When people are not looking, monkeys are infamous for stealing food from passersby or breaking into hotel rooms if they see open windows.
Even though it’s best to stay away from the monkeys, giving any leftovers to the peaceful dogs is a worthy cause for creating good karma.
Journey to the Beatles Ashram:
Technically, the former ashram of the Maharishi Mahesh Yogi was famous for instructing Mick Jagger, Mia Farrow, and Mike Love of the Beach Boys in transcendental meditation. But the Beatles, who paid a visit to the Maharishi’s expansive 14-acre ashram in 1968, were the ones who gave the Maharishi and Rishikesh worldwide fame.
John Lennon and Paul McCartney found Rishikesh a creative haven.

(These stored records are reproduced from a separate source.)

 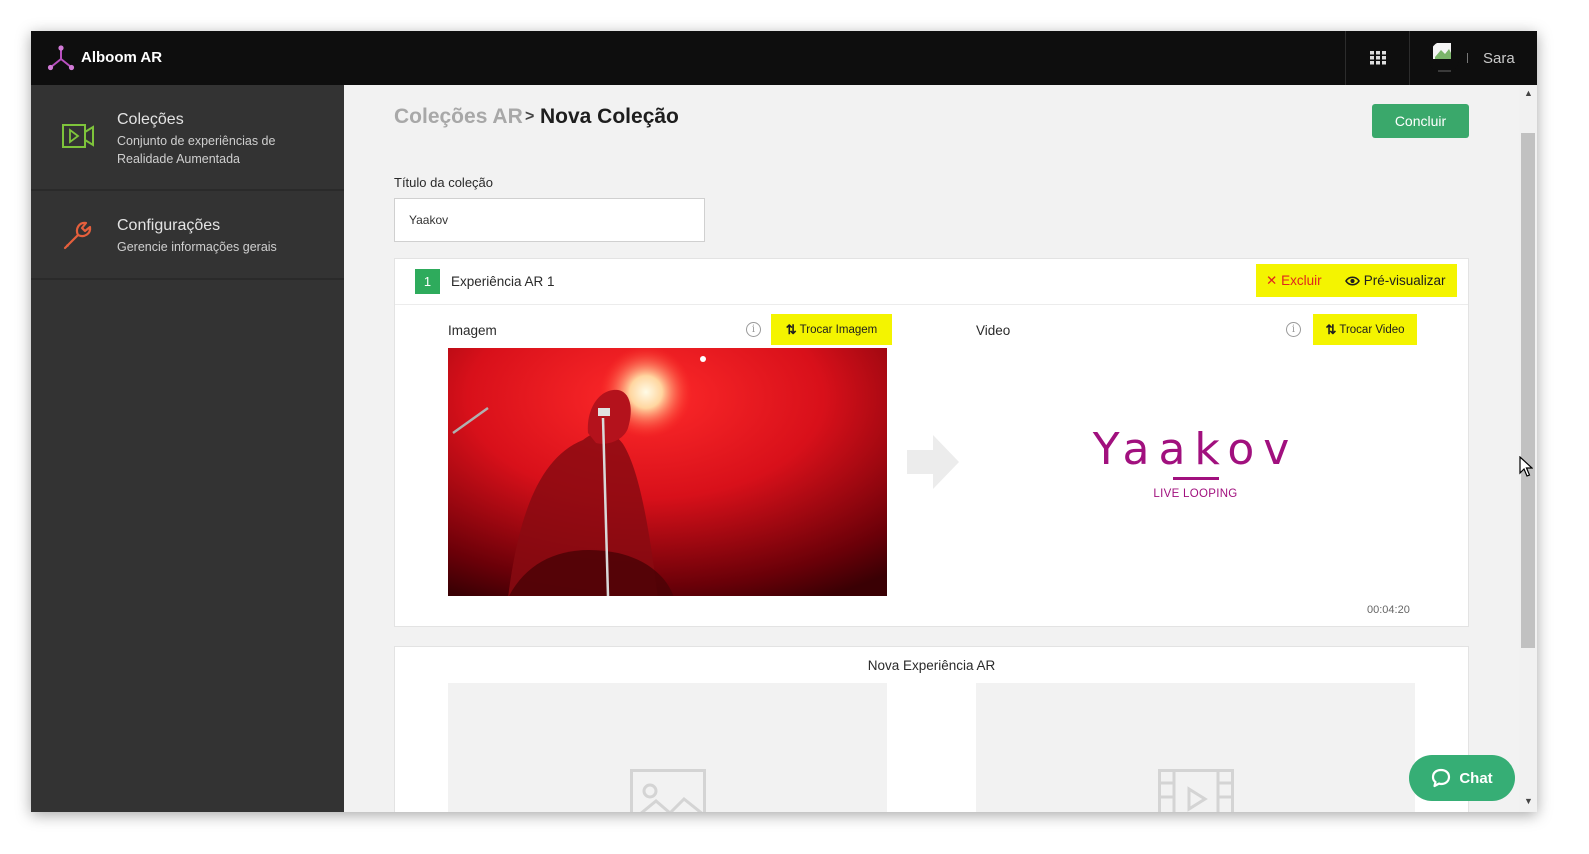 I want to click on scrollbar: ▲ ▼, so click(x=1528, y=448).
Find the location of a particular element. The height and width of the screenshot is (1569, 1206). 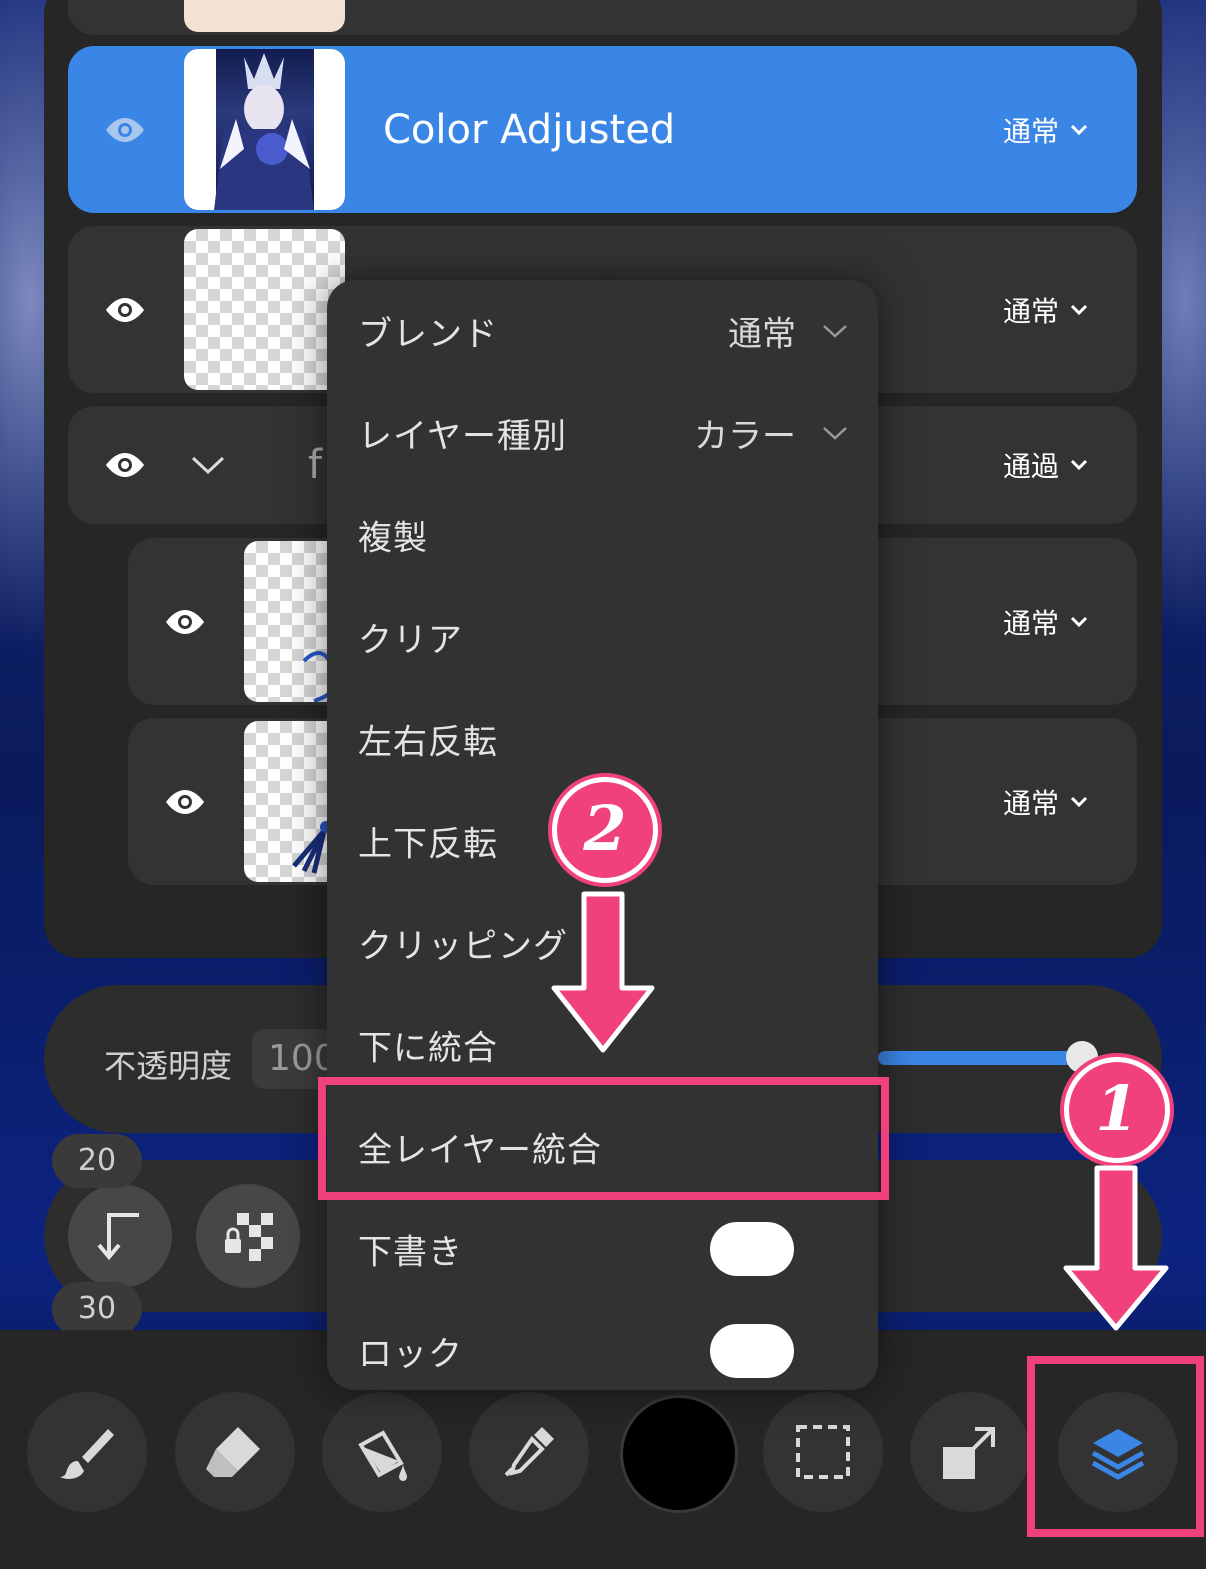

menu-item-layer-type: レイヤー種別 カラー is located at coordinates (602, 433).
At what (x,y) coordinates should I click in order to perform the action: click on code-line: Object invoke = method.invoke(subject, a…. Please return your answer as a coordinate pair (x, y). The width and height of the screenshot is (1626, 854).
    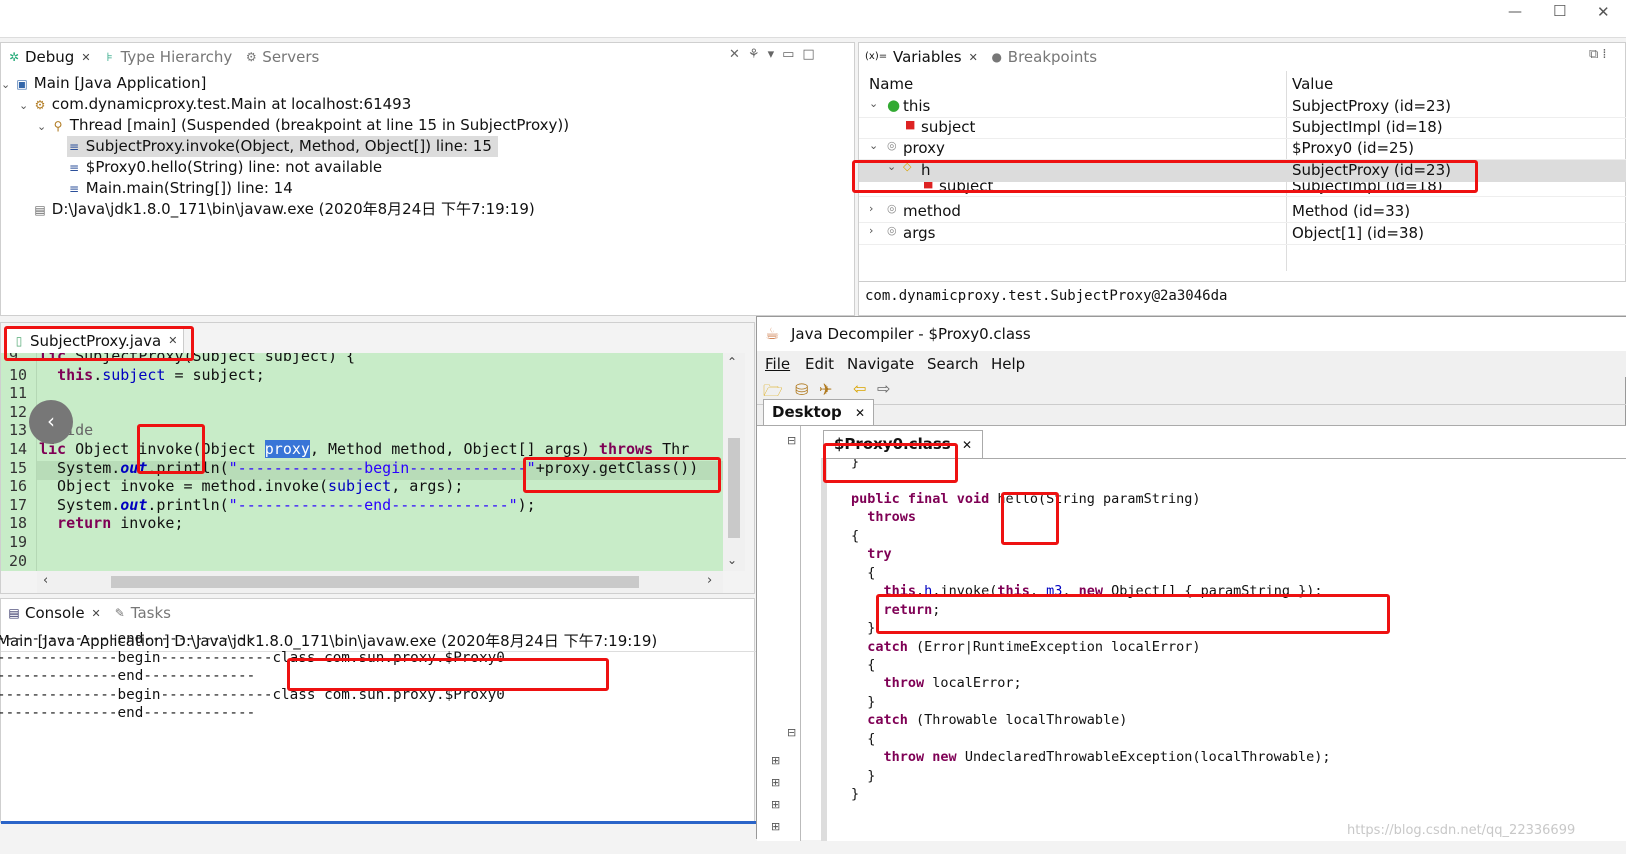
    Looking at the image, I should click on (251, 486).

The visit had a lasting effect on George Harrison both musically and spiritually, and the two would write over 30 songs there, including the majority of The White Album.
You can hike up a trail with a view of the Ganges inside and enter the domed meditation caves.
Participate in a ceremony of Ganges aarti:
Every evening at sunset, the Ganges, referred to in Hinduism as the “mother,” is offered music and fire during the Hindu religious rites known as aartis. At the Parmarth Niketan Ashram, a traditional Ganges aarti ceremony is held.
It’s not unusual to see bonfires blazing in the distance, signifying the cremation of a body whose ashes will soon be thrown into a river as part of a Hindu ritual meant to release the soul from the cycle of rebirth.
The custom includes full bathing for those who want a more genuine experience and dipping your feet in the Ganges while floating on a flower bed. However, caution should be taken due to the river’s rapid flow and the moss-covered banks.
It is worthwhile to take a day trip to Haridwar, a charming neighboring city, to contrast its aarti, which is less catered to western tourists.
But watch out for fake clerics who want to take advantage of you by asking for a “donation.”
Visit a kirtan gathering:
Several small temples in Rishikesh serve as impromptu stages for musicians to perform kirtan (prolonged call and response prayer chants), who play harmoniums, tablas, flutes, symbols, and whatever other instruments are lying around.
These sessions may last at any time, and participation is typically encouraged (though it is best to ask first with a silent nod).
Encounter ashram life:
One of the most significant ashram clusters in the world, which are essentially spiritual retreats, can be found in Rishikesh. You are the only person who needs yoga teacher training in Rishikesh, India. Yoga’s spiritual birthplace is India, so getting in touch with your roots is essential if you want to practice yoga professionally. Learning about yoga’s traditions and philosophies from those who have studied them from their origins is one thing; experiencing them firsthand is quite another.